Proof that $\mathrm{min}(f,g)$ is continuous on $x_0 \in \mathbb{R}$ when $f, g$ are continuous on $x_0$

Question

I already proved it using the formula

$$\min(f,g) = \frac{1}{2}(f+g) - \frac{1}{2} |f-g|$$

Now, I am trying to do it by an $\epsilon$-$\delta$ approach.

I have split the problem into two cases

$$f(x_0) = g(x_0)$$ and $$f(x_0) < g(x_0)$$

Where $f(x_0) > g(x_0)$ is proved the same way as $f(x_0) < g(x_0)$.

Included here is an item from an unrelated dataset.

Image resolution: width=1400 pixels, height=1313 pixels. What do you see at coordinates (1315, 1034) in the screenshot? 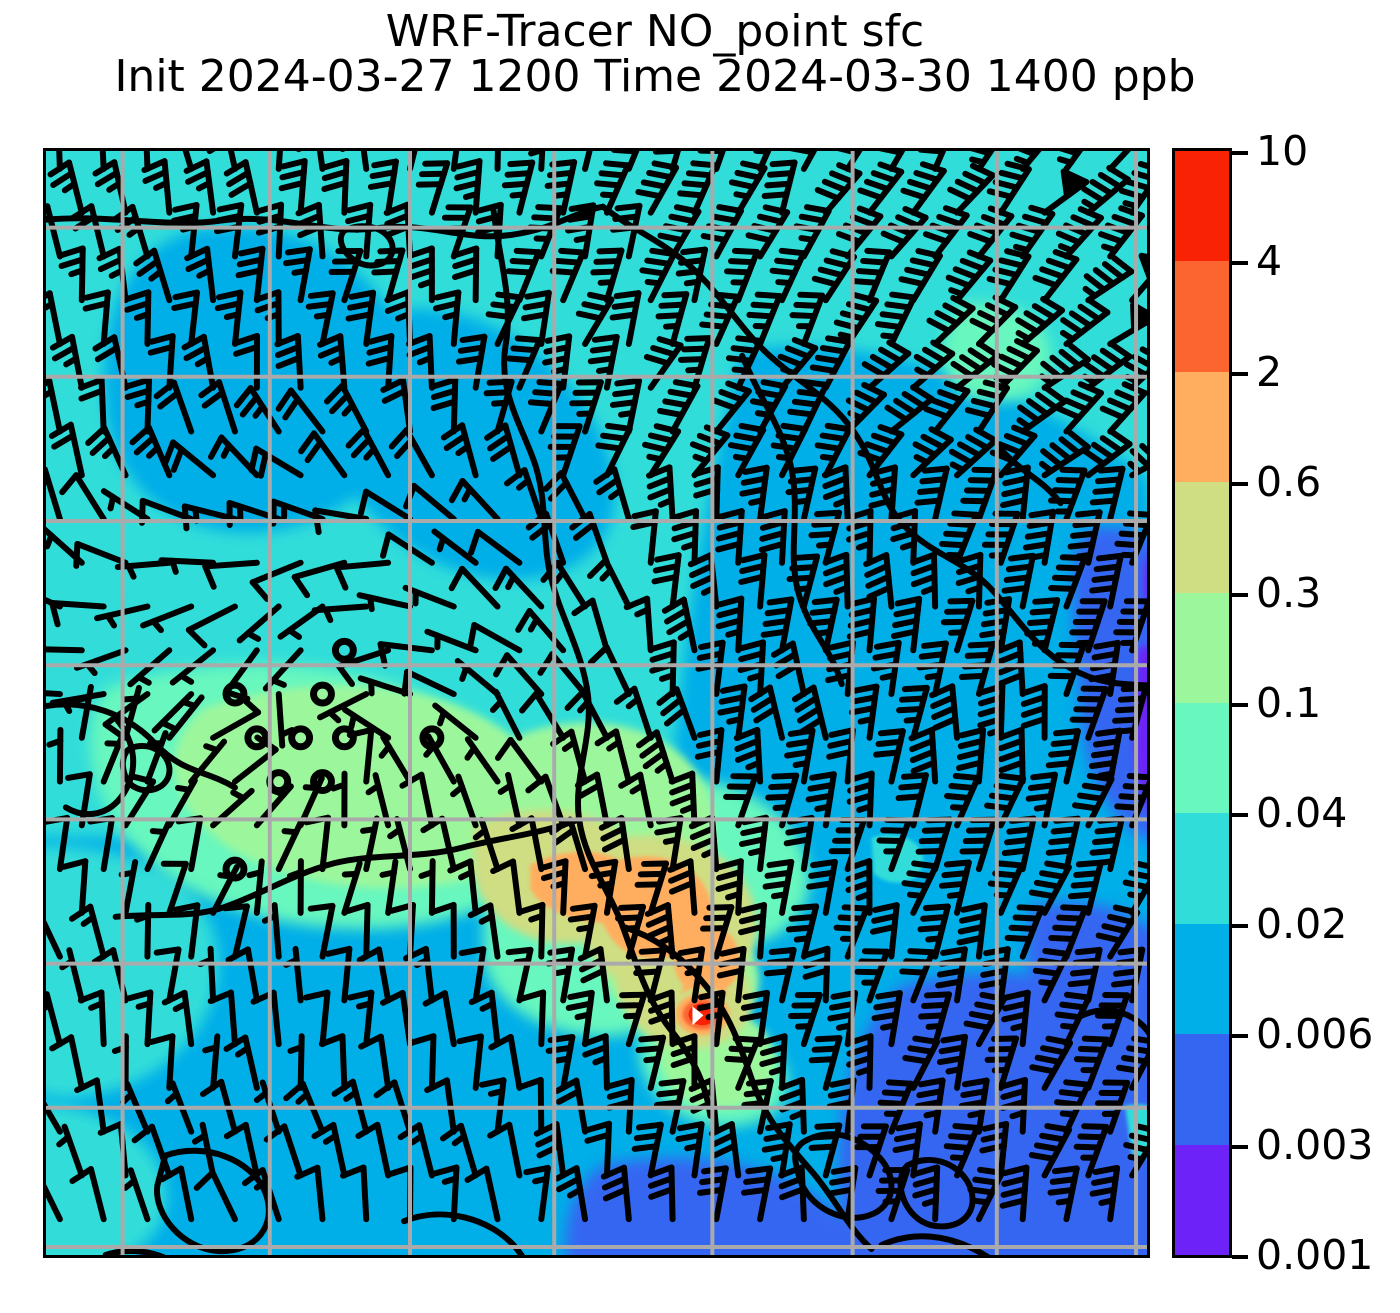
I see `colorbar-tick-label: 0.006` at bounding box center [1315, 1034].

I am stuck on how to proceed.

Thank you

Answer 1

Let $x_0\in\mathbb R$, let $\varepsilon>0$, and take $\delta>0$ such that$$\lvert x-x_0\rvert<\delta\implies\bigl\lvert f(x)-f(x_0)\bigr\rvert,\bigl\lvert g(x)-g(x_0)\bigr\rvert<\frac\delta2.$$Then, if $\lvert x-x_0\rvert<\delta$,\begin{multline}\left\lvert\max\bigl(f(x),g(x)\bigr)-\max\bigl(f(x_0),g(x_0)\bigr)\right\rvert=\\=\left\lvert\frac{f(x)+g(x)-\bigl\lvert f(x)-g(x)\bigr\rvert}2-\frac{f(x_0)+g(x_0)-\bigl\lvert f(x_0)-g(x_0)\bigr\rvert}2\right\rvert=\\=\frac{\bigl\lvert f(x)-f(x_0)+g(x)-g(x_0)-\bigl\lvert f(x)-g(x)\bigr\rvert+\bigl\lvert f(x_0)-g(x_0)\bigr\rvert\bigr\rvert}2\leqslant\\\leqslant\frac{\bigl\lvert f(x)-f(x_0)\bigr\rvert+\bigl\lvert g(x)-g(x_0)\bigr\rvert+\left\lvert\bigl\lvert f(x)-g(x)\bigr\rvert-\bigl\lvert f(x_0)-g(x_0)\bigr\rvert\right\rvert}2\leqslant\\\leqslant\bigl\lvert f(x)-f(x_0)\bigr\rvert+\bigl\lvert g(x)-g(x_0)\bigr\rvert<\\<\delta.\end{multline}

Answer 2

Hint: if $f(x_0)<g(x_0)$, there is a neighborhood $U$ of $x_0$ such that $$ f(x)<g(x).\quad\text{for every $x\in U$} $$